*** Opening Extracted data ***
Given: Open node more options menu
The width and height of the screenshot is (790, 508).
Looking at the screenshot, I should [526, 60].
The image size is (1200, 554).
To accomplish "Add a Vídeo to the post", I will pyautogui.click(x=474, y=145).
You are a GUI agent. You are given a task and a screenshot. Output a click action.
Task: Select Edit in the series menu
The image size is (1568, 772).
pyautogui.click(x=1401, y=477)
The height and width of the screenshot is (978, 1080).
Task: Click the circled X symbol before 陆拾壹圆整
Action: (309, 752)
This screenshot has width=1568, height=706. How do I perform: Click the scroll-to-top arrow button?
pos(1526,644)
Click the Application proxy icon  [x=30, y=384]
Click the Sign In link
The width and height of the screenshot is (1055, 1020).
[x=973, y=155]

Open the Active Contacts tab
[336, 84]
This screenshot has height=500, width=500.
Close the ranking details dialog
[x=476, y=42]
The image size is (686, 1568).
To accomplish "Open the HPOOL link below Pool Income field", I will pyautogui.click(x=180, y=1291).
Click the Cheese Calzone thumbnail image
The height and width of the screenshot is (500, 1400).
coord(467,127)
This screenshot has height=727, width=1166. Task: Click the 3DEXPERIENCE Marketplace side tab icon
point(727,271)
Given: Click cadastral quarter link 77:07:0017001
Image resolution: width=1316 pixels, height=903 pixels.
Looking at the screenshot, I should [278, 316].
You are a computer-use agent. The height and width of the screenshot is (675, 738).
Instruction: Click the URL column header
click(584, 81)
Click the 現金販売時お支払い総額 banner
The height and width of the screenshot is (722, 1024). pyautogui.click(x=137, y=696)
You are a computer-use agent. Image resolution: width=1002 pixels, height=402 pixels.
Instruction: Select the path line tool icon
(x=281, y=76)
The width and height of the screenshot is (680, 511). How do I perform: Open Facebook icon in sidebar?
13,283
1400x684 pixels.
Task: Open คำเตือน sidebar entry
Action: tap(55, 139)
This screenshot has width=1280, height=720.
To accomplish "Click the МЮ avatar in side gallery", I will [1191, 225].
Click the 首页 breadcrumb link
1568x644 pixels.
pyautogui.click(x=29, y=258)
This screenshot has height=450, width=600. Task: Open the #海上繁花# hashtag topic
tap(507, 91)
*** Closing Extracted data ***
> _The problem_: Both end lines included, restate word for word the lines above from the line with "Click the Cheese Calzone thumbnail image" to the line with "This screenshot has width=1280, height=720.", and nothing else.

> _Reply to the exercise_:
Click the Cheese Calzone thumbnail image
The height and width of the screenshot is (500, 1400).
coord(467,127)
This screenshot has height=727, width=1166. Task: Click the 3DEXPERIENCE Marketplace side tab icon
point(727,271)
Given: Click cadastral quarter link 77:07:0017001
Image resolution: width=1316 pixels, height=903 pixels.
Looking at the screenshot, I should [278, 316].
You are a computer-use agent. The height and width of the screenshot is (675, 738).
Instruction: Click the URL column header
click(584, 81)
Click the 現金販売時お支払い総額 banner
The height and width of the screenshot is (722, 1024). pyautogui.click(x=137, y=696)
You are a computer-use agent. Image resolution: width=1002 pixels, height=402 pixels.
Instruction: Select the path line tool icon
(x=281, y=76)
The width and height of the screenshot is (680, 511). How do I perform: Open Facebook icon in sidebar?
13,283
1400x684 pixels.
Task: Open คำเตือน sidebar entry
Action: tap(55, 139)
This screenshot has width=1280, height=720.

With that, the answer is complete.